_Data to process_
- - -
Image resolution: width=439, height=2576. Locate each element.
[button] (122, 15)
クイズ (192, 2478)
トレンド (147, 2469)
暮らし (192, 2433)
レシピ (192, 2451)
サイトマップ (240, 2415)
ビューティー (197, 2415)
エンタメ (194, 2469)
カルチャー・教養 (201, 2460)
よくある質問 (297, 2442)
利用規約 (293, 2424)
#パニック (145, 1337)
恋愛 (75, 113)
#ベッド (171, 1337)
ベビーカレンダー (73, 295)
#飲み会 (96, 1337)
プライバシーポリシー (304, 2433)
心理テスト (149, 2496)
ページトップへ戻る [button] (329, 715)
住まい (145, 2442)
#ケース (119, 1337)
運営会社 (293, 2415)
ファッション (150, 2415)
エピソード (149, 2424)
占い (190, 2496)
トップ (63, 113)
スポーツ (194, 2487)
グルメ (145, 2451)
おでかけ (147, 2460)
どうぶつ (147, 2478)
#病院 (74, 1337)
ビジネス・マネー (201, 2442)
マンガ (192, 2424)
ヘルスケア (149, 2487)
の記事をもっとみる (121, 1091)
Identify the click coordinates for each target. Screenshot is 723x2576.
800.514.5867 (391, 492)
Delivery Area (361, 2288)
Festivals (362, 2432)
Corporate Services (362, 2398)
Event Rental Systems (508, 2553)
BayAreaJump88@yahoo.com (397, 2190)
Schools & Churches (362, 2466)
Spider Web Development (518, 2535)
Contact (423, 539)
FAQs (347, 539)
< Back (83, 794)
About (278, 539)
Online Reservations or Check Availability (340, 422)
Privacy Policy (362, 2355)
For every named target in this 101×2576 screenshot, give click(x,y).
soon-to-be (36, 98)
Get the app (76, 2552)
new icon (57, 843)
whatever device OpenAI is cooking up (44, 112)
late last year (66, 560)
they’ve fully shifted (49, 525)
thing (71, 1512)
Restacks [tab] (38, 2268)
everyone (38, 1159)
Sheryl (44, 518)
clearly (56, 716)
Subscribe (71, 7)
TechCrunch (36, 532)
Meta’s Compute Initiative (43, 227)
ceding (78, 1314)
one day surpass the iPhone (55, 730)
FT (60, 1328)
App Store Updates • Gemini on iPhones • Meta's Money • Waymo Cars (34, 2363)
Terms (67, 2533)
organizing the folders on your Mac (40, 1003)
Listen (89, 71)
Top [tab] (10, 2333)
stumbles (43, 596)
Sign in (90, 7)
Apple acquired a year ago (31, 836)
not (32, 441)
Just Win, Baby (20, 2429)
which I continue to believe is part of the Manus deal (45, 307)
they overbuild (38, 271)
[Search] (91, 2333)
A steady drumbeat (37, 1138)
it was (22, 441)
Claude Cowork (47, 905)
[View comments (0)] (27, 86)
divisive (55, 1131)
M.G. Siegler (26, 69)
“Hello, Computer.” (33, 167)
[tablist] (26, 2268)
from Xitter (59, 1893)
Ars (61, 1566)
- - -
_What is needed_
Restate all of the material above exactly as written.

_Expected answer_
Image resolution: width=439, height=2576. Locate each element.
[button] (122, 15)
クイズ (192, 2478)
トレンド (147, 2469)
暮らし (192, 2433)
レシピ (192, 2451)
サイトマップ (240, 2415)
ビューティー (197, 2415)
エンタメ (194, 2469)
カルチャー・教養 (201, 2460)
よくある質問 (297, 2442)
利用規約 (293, 2424)
#パニック (145, 1337)
恋愛 (75, 113)
#ベッド (171, 1337)
ベビーカレンダー (73, 295)
#飲み会 (96, 1337)
プライバシーポリシー (304, 2433)
心理テスト (149, 2496)
ページトップへ戻る [button] (329, 715)
住まい (145, 2442)
#ケース (119, 1337)
運営会社 (293, 2415)
ファッション (150, 2415)
エピソード (149, 2424)
占い (190, 2496)
トップ (63, 113)
スポーツ (194, 2487)
グルメ (145, 2451)
おでかけ (147, 2460)
どうぶつ (147, 2478)
#病院 (74, 1337)
ビジネス・マネー (201, 2442)
マンガ (192, 2424)
ヘルスケア (149, 2487)
の記事をもっとみる (121, 1091)
Identify the click coordinates for each target. Screenshot is 723x2576.
800.514.5867 (391, 492)
Delivery Area (361, 2288)
Festivals (362, 2432)
Corporate Services (362, 2398)
Event Rental Systems (508, 2553)
BayAreaJump88@yahoo.com (397, 2190)
Schools & Churches (362, 2466)
Spider Web Development (518, 2535)
Contact (423, 539)
FAQs (347, 539)
< Back (83, 794)
About (278, 539)
Online Reservations or Check Availability (340, 422)
Privacy Policy (362, 2355)
For every named target in this 101×2576 screenshot, give click(x,y).
soon-to-be (36, 98)
Get the app (76, 2552)
new icon (57, 843)
whatever device OpenAI is cooking up (44, 112)
late last year (66, 560)
they’ve fully shifted (49, 525)
thing (71, 1512)
Restacks [tab] (38, 2268)
everyone (38, 1159)
Sheryl (44, 518)
clearly (56, 716)
Subscribe (71, 7)
TechCrunch (36, 532)
Meta’s Compute Initiative (43, 227)
ceding (78, 1314)
one day surpass the iPhone (55, 730)
FT (60, 1328)
App Store Updates • Gemini on iPhones • Meta's Money • Waymo Cars (34, 2363)
Terms (67, 2533)
organizing the folders on your Mac (40, 1003)
Listen (89, 71)
Top [tab] (10, 2333)
stumbles (43, 596)
Sign in (90, 7)
Apple acquired a year ago (31, 836)
not (32, 441)
Just Win, Baby (20, 2429)
which I continue to believe is part of the Manus deal (45, 307)
they overbuild (38, 271)
[Search] (91, 2333)
A steady drumbeat (37, 1138)
it was (22, 441)
Claude Cowork (47, 905)
[View comments (0)] (27, 86)
divisive (55, 1131)
M.G. Siegler (26, 69)
“Hello, Computer.” (33, 167)
[tablist] (26, 2268)
from Xitter (59, 1893)
Ars (61, 1566)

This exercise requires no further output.